High Temperature or Humidity: It remains important to regulate body temperature, and even more so in sapping conditions like heat or humidity or both. What the body needs to do then, is shed heat rapidly to cool down and stay within the optimum temperature range, while wicking away moisture to ensure comfort and breathability to assist temperature management.
Functional apparel containing ClimaChill tech, does the same – being a notch above traditional polyester-based clothing, and several notches above any natural fibre-based T-shirts and shorts.
While cotton might be comfortable to wear for sedentary activities, it rapidly degrades performance in high heat and moisture – which running inevitably would lead to.
As more and more sweat is produced, cotton tends to absorb the moisture and become heavier, while inter-fibre channels close down, hence the moisture cannot be transported to the surface to be ‘’wicked away’.

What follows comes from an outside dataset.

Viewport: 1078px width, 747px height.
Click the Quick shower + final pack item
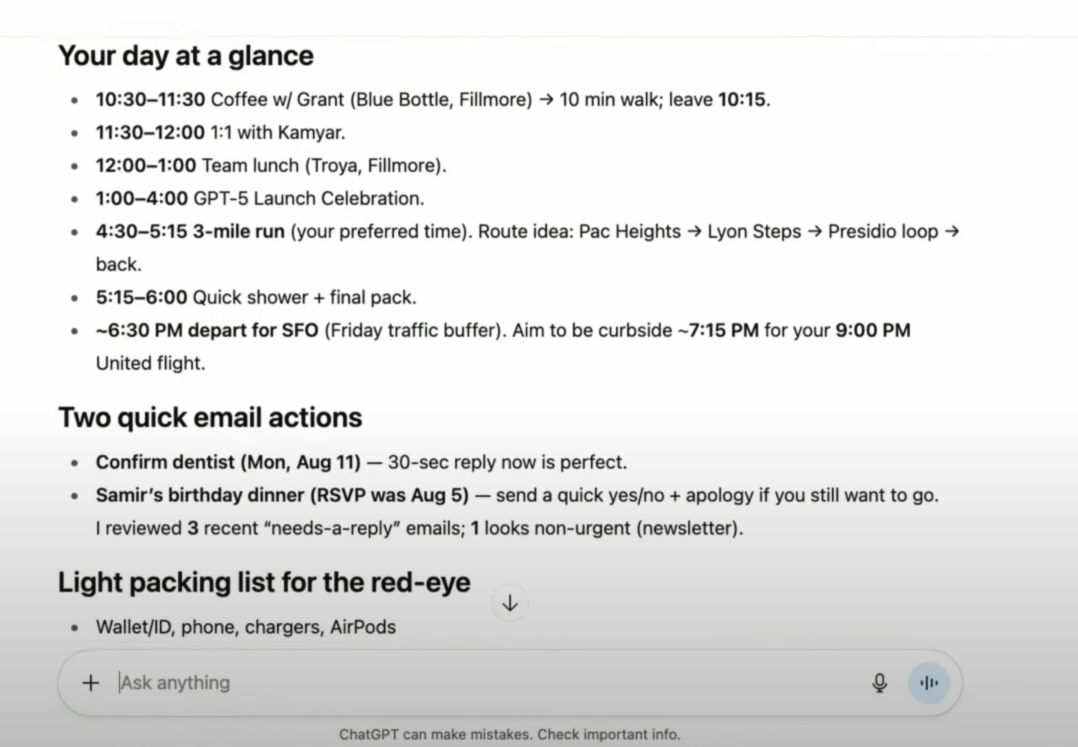[x=256, y=298]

Low temperatures: In the cold, the requirements are even more demanding. While the body needs to retain the warmth, the need to shed moisture to keep temperature within optimum performance range, remains the same.
This is done through cutting edge ClimaHeat tech which mimics the way a polar bear’s fur has naturally evolved – being hollow to insulate the skin, while keeping the wicking property alive to shed moisture. It is wonderful how technology allows us to make no excuses to not train or run in any weather possible.